=== BRANO DA LEGGERE ===

Le nuove forme dottrinarie di razzismo che stanno affiorando in Europa si articolano intorno all’imperativo del “diritto alla differenza” che paradossalmente un tempo era sostenuto dall’antirazzismo. Il razzismo differenzialista frammenta l’universo umano in tanti mondi isolati per giustificare il rifiuto e l’esclusione: non è più interessato ad affermare una gerarchia evoluzionista fra le culture, poiché tale gerarchia è già implicita nell’esclusione che esso opera in virtù del principio della differenza.
L’appello al diritto alla differenza nasconde spesso un forte argomento razzista: il rifiuto del meticciato, la paura dell’indistinzione, del contatto e delle relazioni fra i gruppi, che dunque è bene rimangano isolati ognuno entro i propri confini. Per questa ragione il riemergere contemporaneo di forme di antisemitismo e di razzismo ha come bersaglio gli immigrati detti “extracomunitari”, considerati una minaccia sociale, culturale o addirittura genetica alle società di accoglienza e all’identità europea. Per il razzista contemporaneo l’arrivo di nuove identità, come per esempio quella musulmana, è un pericolo perché comporta la corruzione delle identità culturali, religiose e nazionali dell’Europa, che egli concepisce, in modo antistorico, come essenzialmente omogenee, stabili e definitive.
Per il razzismo differenzialista i conflitti fra culture diverse si possono scongiurare solo allontanando gli stranieri e frenando in ogni modo l’immigrazione, che provoca disgregazione e insicurezza sociale. Questa ideologia strumentalizza i tentativi di applicare equilibrate politiche di controllo dell’immigrazione. Per il razzista contemporaneo l’immigrazione minaccia tanto le culture europee, quanto quelle degli stessi immigrati. Vi è quindi l’uso profondamente distorto della stessa prospettiva antropologica: l’immigrazione è un pericolo per l’identità della cultura di accoglienza così come per quella da accogliere. I discorsi del razzismo differenzialista contengono una perorazione quasi antropologica della difesa delle identità culturali.
In questa ideologia gli “altri”, i “diversi”, sono per definizione non integrabili. L’incompatibilità può essere definitiva, se non più in termini biologici, in termini altrettanto forti di carattere religioso, culturale, e di identità nazionale, per il carattere collettivo e la diversità delle origini.

===

§ **COSA FARE**
Nel brano sul razzismo differenzialista, chi sosteneva un tempo il "diritto alla differenza"?

=== MATERIALE FORNITO ===

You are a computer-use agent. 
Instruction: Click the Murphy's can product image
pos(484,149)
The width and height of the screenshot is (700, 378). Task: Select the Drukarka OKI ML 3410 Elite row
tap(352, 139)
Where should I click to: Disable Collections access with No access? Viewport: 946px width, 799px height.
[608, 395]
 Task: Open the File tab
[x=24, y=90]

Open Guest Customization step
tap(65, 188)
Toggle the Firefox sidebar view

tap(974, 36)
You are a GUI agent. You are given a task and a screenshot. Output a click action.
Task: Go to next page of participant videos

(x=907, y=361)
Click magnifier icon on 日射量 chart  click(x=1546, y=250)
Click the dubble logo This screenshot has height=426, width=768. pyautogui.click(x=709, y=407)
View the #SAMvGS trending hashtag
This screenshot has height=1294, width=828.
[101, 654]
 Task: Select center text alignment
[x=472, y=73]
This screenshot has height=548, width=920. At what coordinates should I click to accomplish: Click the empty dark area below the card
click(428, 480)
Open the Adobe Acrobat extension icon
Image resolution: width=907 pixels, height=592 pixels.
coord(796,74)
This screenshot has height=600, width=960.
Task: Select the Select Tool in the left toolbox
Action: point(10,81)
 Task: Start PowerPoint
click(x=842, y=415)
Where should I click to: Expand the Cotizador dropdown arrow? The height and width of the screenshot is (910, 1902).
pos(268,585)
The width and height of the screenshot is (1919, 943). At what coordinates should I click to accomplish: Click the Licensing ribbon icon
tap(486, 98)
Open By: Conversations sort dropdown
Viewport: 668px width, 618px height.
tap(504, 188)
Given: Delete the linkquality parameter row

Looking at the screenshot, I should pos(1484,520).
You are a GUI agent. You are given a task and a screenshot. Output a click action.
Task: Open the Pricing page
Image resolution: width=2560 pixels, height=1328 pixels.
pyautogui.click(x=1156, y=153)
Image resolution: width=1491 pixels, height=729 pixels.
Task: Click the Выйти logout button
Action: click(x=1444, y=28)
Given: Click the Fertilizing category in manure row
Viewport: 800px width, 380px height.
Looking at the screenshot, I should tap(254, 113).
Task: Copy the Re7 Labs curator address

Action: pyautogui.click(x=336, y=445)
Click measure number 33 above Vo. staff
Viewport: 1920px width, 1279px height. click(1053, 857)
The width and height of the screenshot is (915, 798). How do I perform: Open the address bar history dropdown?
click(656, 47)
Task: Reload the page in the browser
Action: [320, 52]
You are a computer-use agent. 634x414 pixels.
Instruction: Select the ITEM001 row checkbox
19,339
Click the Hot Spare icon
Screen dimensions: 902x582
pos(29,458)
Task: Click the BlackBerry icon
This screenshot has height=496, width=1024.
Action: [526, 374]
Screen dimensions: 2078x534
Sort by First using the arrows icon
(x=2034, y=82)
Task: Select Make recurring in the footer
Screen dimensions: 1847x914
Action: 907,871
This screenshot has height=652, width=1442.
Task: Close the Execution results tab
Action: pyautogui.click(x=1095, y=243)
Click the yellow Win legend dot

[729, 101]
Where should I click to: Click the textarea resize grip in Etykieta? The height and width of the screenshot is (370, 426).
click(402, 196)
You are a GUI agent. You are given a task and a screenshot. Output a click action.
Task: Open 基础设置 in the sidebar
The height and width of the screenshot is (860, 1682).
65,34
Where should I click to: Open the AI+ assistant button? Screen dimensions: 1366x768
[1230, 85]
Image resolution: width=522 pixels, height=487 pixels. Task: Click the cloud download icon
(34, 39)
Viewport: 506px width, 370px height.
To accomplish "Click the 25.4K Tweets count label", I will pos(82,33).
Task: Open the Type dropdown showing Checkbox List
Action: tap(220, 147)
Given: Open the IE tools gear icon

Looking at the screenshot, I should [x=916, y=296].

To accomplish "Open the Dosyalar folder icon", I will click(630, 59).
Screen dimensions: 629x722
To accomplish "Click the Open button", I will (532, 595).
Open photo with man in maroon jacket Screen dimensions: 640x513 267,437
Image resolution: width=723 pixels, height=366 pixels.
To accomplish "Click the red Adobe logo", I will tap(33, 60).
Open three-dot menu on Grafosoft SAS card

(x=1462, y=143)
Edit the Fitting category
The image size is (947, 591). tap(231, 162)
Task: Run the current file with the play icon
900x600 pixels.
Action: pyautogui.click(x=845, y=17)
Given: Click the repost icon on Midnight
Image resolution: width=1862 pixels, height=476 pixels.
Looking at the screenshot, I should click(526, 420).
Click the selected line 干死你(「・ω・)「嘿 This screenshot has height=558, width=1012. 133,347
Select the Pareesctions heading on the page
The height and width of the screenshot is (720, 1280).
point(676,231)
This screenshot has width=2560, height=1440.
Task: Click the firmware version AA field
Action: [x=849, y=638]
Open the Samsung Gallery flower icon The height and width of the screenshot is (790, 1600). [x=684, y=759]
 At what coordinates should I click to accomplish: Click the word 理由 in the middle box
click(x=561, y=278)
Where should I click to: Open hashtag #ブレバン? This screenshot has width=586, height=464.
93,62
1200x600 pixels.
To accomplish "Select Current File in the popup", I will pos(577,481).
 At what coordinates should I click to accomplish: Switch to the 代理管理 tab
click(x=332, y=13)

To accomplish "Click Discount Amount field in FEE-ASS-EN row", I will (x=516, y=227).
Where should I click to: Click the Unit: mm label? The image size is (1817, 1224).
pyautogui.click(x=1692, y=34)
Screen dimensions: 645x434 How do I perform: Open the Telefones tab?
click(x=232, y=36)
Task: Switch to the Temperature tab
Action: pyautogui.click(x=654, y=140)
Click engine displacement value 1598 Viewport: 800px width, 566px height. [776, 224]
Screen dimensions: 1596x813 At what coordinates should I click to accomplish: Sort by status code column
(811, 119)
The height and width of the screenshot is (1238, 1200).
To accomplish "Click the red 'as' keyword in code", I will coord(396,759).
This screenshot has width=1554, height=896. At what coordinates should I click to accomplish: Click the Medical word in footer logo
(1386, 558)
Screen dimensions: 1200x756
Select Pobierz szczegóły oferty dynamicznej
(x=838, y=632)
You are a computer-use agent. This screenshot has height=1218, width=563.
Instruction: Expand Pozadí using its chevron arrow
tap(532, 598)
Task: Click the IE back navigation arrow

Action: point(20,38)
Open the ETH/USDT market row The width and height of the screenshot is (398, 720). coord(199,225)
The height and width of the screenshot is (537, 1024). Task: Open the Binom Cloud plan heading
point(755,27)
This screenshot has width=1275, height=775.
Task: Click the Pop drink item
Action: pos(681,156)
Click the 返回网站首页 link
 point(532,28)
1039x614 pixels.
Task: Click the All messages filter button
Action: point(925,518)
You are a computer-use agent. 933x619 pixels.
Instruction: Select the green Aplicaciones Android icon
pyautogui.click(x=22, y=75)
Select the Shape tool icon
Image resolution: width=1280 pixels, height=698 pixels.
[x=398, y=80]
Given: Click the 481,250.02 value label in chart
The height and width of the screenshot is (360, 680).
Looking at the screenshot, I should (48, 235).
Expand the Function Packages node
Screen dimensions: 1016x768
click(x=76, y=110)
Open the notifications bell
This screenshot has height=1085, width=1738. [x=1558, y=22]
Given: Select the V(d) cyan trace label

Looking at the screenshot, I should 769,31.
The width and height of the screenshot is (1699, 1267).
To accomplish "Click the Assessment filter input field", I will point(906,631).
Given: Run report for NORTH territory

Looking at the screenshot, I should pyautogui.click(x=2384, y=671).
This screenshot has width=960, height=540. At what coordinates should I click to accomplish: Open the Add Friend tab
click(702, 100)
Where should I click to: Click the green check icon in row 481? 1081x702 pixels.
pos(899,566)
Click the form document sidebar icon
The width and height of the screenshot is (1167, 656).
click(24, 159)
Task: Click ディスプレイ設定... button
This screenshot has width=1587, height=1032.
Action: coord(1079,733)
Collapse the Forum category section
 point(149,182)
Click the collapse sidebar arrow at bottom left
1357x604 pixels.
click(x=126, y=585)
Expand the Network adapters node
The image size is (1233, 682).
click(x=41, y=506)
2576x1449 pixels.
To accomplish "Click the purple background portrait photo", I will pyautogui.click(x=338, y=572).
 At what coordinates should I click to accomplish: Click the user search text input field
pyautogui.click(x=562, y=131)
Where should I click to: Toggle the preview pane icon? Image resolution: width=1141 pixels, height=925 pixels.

===

§ **RISULTATO DELL'ESERCIZIO**
L'antirazzismo.